* [Action item]:
Which lines below include "will"? Copy them all.

* [Records supplied]:
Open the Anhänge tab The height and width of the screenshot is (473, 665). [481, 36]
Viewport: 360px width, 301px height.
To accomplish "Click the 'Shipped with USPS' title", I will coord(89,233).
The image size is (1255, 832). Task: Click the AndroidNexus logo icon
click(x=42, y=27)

==

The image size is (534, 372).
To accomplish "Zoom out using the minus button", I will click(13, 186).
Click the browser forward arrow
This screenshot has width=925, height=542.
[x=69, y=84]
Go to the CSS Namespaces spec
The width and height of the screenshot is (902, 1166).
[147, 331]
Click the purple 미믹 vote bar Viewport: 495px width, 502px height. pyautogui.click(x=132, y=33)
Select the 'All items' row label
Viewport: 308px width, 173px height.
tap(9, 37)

* [Solution to the exercise]:
To accomplish "Click the 'Shipped with USPS' title", I will coord(89,233).
To accomplish "Zoom out using the minus button", I will click(13, 186).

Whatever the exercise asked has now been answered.